▶ [List of tasks]
• a. Return the stretch of the peer review comments from "Please add numerical" through "specify the version.", copied word for word.
• b. For each statement, say yes or no to whether it agrees with the peer review comments, and quote the words of the comments that decide it. (i) A reviewer states that the abbreviation for the convolutional neural network is CNN rather than AKCNN. (ii) In Round 2, the authors renamed the 'crops' column in Table 1 to the name of a data augmentation technique. (iii) Data augmentation was applied to the crops taken from the test set.

Please add numerical findings.
Please combine the paragraphs of the abstract into one paragraph around 250 words.
Introduction:
The abbreviation of the convolutional neural network is CNN, not AKCNN.
What is AK burden? It is repeated all over the manuscript. I think it needs revision.
The originality of the paper is ambiguous. Kindly elucidate the originality in relation to prior research.
Kindly delineate the innovations and contributions in bullet points.
Please dedicate a section to related work and literature review.
Materials and Methods
Please revise abbreviations, they should be define only once
A wide range of deep learning techniques are available for segmentation. What was the rationale for employing U-Net?
Moreover, multiple iterations of U-Nets exist. Kindly specify the version.
Please provide a rationale for selecting ViT in light of the availability of various deep learning models.
Figure 1 resolution is poor.
Kindly specify the criteria for inclusion and exclusion in the data collection process.
Kindly incorporate samples into the images of the dataset.
What hyperparameters are used for deep learning models in the described system?
Experimental Results
Please add more performance metrics to the results like IoU , accuracy, sensitivity, and specificity.
I can see that HmsU-net achieved higher results than AKtransU-net, please explain.
Discussions
What are the limitations and future directions of the presented study?
Comments on the Quality of English LanguageSome awkward phrases appear. it seems like the text has been AI-generated and paraphrased in some paragraphs
Author Response
Please see the attachment
Author Response File: Author Response.pdf
Round 2
Reviewer 1 Report
Comments and Suggestions for AuthorsChange the column name 'crops' in Table 1 to a relevant name for the data augmentation technique.
Author Response
Comment: Change the column name 'crops' in Table 1 to a relevant name for the data augmentation technique.
Response: We thank the reviewer for the valuable comment. We would like to clarify that the column in question refers to the number of image crops used during training, validation, and testing. For the test set, we used an independent set of patient images, from which only center-lesion crops were extracted—no data augmentation was applied in this case. To better reflect this, we have renamed the column to "Image Crops". Additionally, the third column in the table has been labeled with the relevant data augmentation technique used during training. Please refer to lines 323–328 in the revised manuscript.
Reviewer 3 Report
Comments and Suggestions for AuthorsThe authors have addressed my comments
Author Response
Thank you very much for your insightful revision.

[Saved entries]
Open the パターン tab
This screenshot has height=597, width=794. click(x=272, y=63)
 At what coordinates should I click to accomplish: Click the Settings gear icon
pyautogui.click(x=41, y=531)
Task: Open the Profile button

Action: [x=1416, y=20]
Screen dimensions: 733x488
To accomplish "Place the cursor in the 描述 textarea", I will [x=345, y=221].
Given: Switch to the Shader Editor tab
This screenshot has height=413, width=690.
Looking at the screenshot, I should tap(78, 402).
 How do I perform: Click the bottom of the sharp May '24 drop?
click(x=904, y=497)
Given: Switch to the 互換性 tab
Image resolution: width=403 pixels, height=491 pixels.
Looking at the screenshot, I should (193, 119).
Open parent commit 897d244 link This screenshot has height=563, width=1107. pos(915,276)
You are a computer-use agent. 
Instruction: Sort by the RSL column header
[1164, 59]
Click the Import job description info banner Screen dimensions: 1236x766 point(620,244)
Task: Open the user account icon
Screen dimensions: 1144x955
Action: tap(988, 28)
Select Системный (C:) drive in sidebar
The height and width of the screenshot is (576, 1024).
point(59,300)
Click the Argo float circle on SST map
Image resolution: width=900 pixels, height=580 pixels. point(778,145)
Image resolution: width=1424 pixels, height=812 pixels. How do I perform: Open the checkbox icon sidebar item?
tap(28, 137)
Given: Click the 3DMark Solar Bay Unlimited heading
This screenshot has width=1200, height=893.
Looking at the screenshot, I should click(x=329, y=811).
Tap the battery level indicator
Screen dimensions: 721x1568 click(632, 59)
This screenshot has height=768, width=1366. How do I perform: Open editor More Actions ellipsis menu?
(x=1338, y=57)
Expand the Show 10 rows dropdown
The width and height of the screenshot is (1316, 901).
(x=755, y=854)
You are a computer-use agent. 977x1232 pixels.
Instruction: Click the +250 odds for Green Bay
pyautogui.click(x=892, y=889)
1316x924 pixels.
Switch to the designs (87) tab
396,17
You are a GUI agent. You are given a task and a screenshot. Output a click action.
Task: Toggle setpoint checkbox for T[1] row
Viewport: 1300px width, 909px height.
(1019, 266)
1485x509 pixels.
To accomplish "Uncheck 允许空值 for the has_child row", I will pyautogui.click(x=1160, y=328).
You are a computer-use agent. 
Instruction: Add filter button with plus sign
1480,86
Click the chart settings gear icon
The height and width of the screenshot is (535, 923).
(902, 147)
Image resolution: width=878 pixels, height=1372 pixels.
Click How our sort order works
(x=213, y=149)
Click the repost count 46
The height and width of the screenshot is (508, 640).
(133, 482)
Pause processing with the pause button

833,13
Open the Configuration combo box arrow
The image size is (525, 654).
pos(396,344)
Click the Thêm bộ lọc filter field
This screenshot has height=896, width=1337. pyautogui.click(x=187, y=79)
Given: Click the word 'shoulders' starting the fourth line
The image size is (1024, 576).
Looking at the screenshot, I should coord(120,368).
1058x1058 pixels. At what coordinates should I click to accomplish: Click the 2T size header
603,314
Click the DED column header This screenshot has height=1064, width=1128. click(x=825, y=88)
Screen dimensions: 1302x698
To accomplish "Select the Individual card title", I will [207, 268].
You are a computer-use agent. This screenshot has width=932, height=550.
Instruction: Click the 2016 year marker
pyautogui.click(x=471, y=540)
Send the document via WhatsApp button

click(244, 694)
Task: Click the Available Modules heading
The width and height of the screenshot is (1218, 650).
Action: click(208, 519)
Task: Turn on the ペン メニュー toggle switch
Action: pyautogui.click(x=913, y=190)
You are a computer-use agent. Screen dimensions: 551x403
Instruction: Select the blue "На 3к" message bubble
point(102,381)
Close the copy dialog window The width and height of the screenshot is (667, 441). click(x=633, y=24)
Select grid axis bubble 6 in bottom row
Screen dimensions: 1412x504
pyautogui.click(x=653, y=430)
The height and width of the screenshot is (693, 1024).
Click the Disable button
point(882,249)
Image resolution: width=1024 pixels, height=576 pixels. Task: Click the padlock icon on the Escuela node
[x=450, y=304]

▶ [Answer section]
• a.
Please add numerical findings.
Please combine the paragraphs of the abstract into one paragraph around 250 words.
Introduction:
The abbreviation of the convolutional neural network is CNN, not AKCNN.
What is AK burden? It is repeated all over the manuscript. I think it needs revision.
The originality of the paper is ambiguous. Kindly elucidate the originality in relation to prior research.
Kindly delineate the innovations and contributions in bullet points.
Please dedicate a section to related work and literature review.
Materials and Methods
Please revise abbreviations, they should be define only once
A wide range of deep learning techniques are available for segmentation. What was the rationale for employing U-Net?
Moreover, multiple iterations of U-Nets exist. Kindly specify the version.

• b.
(i) Yes: "The abbreviation of the convolutional neural network is CNN, not AKCNN."
(ii) No: "we have renamed the column to "Image Crops""
(iii) No: "no data augmentation was applied in this case"